--- start ---

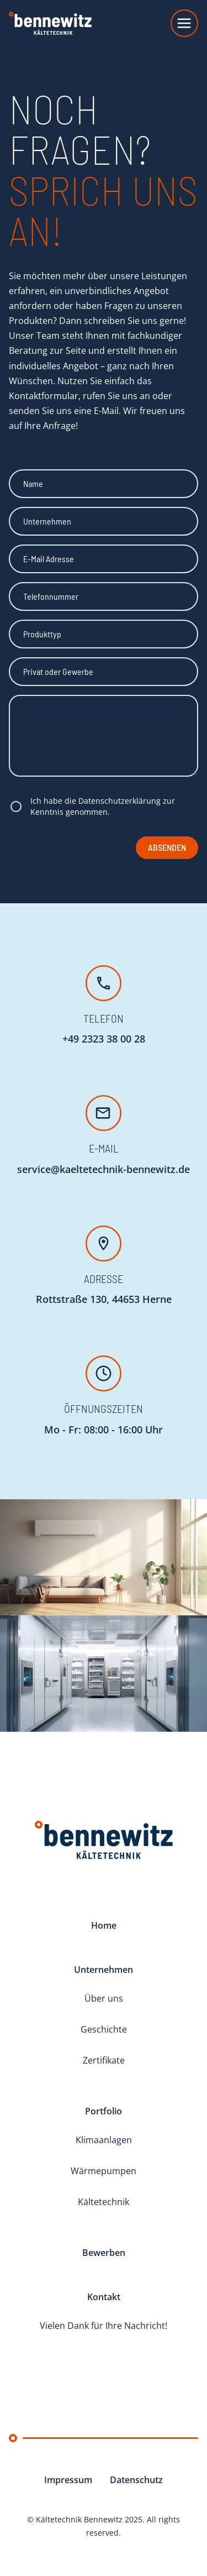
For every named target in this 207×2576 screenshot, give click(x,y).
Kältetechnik (103, 2202)
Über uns (103, 1998)
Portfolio (103, 2111)
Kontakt (103, 2297)
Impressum (68, 2480)
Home (103, 1925)
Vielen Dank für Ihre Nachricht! (103, 2326)
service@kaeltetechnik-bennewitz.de (103, 1169)
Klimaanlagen (104, 2140)
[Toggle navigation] (184, 23)
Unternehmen (103, 1970)
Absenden (167, 847)
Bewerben (103, 2253)
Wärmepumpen (103, 2171)
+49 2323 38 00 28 (103, 1038)
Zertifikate (104, 2060)
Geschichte (104, 2029)
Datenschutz (136, 2480)
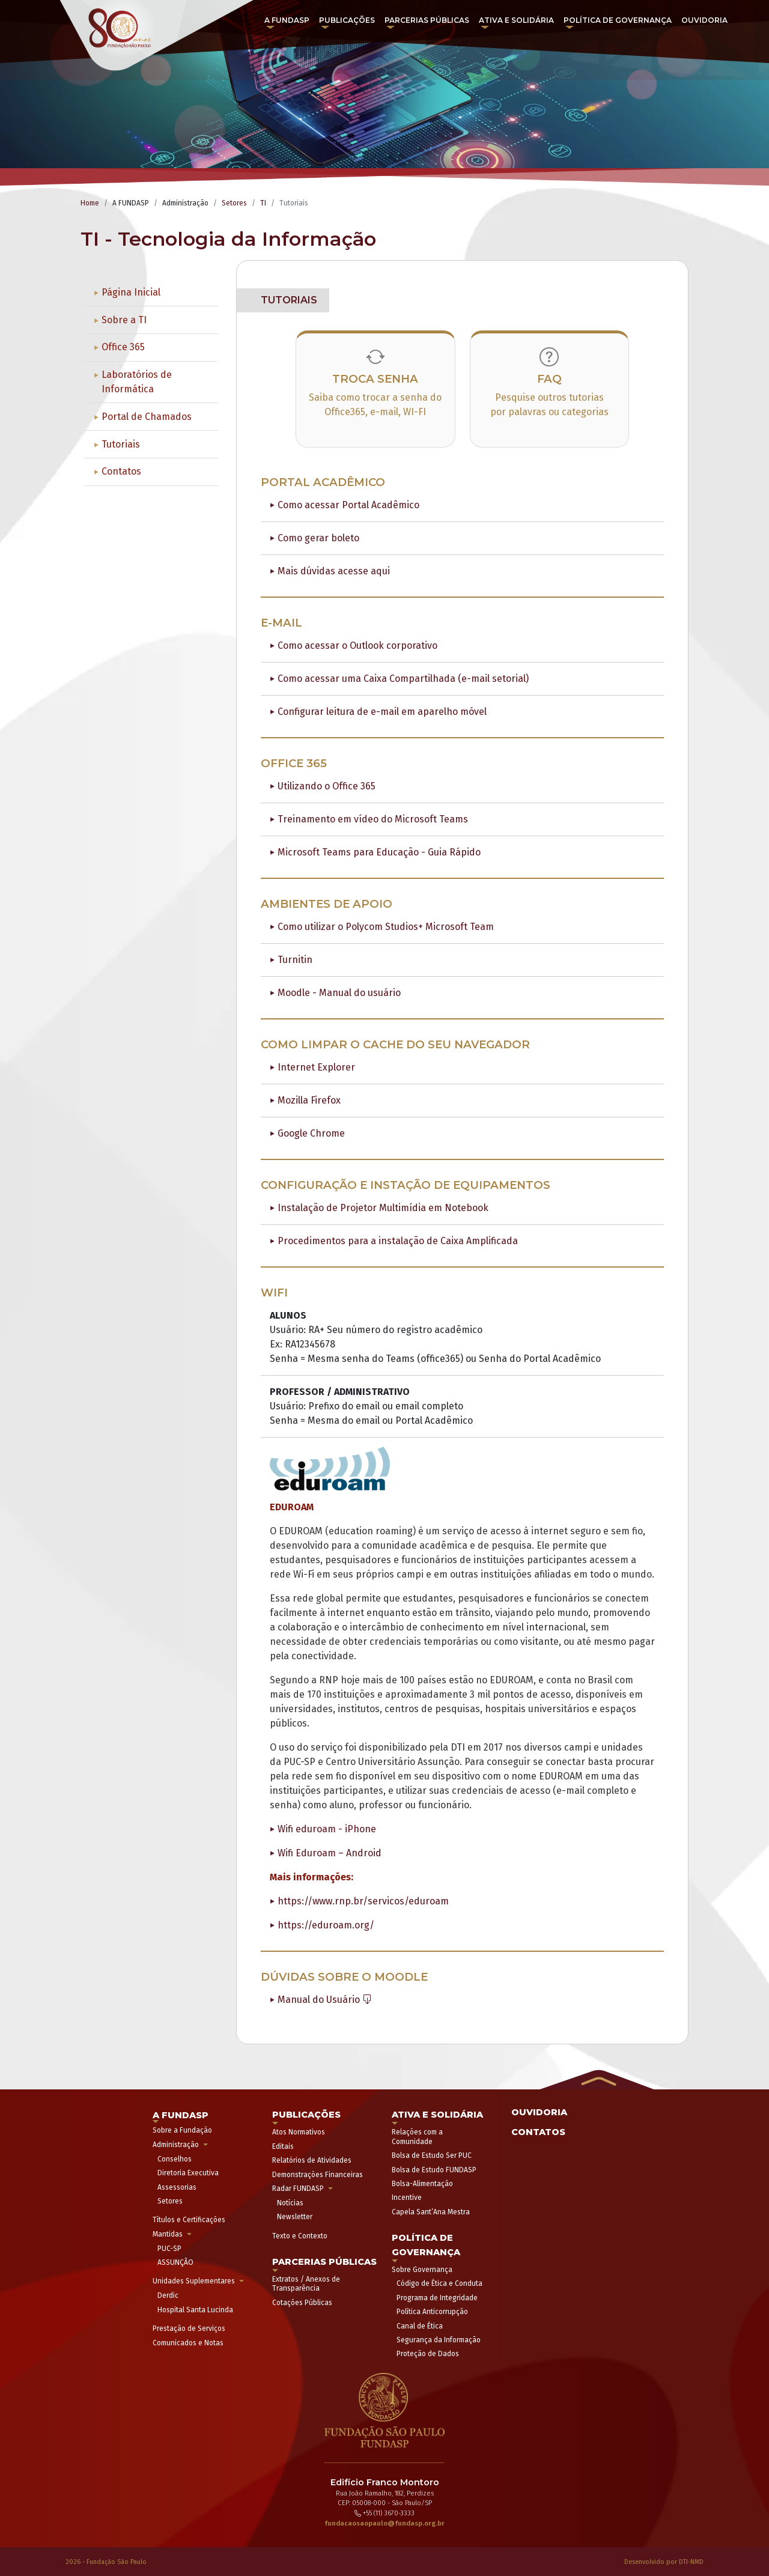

--- end ---

◆ Exercise aim
Copy the lines above, from the first one through the line containing "28 (103, 1038)", inclusive, and leave the pictures out.

◆ Task output
For every named target in this 207×2576 screenshot, give click(x,y).
Kältetechnik (103, 2202)
Über uns (103, 1998)
Portfolio (103, 2111)
Kontakt (103, 2297)
Impressum (68, 2480)
Home (103, 1925)
Vielen Dank für Ihre Nachricht! (103, 2326)
service@kaeltetechnik-bennewitz.de (103, 1169)
Klimaanlagen (104, 2140)
[Toggle navigation] (184, 23)
Unternehmen (103, 1970)
Absenden (167, 847)
Bewerben (103, 2253)
Wärmepumpen (103, 2171)
+49 2323 38 00 28 (103, 1038)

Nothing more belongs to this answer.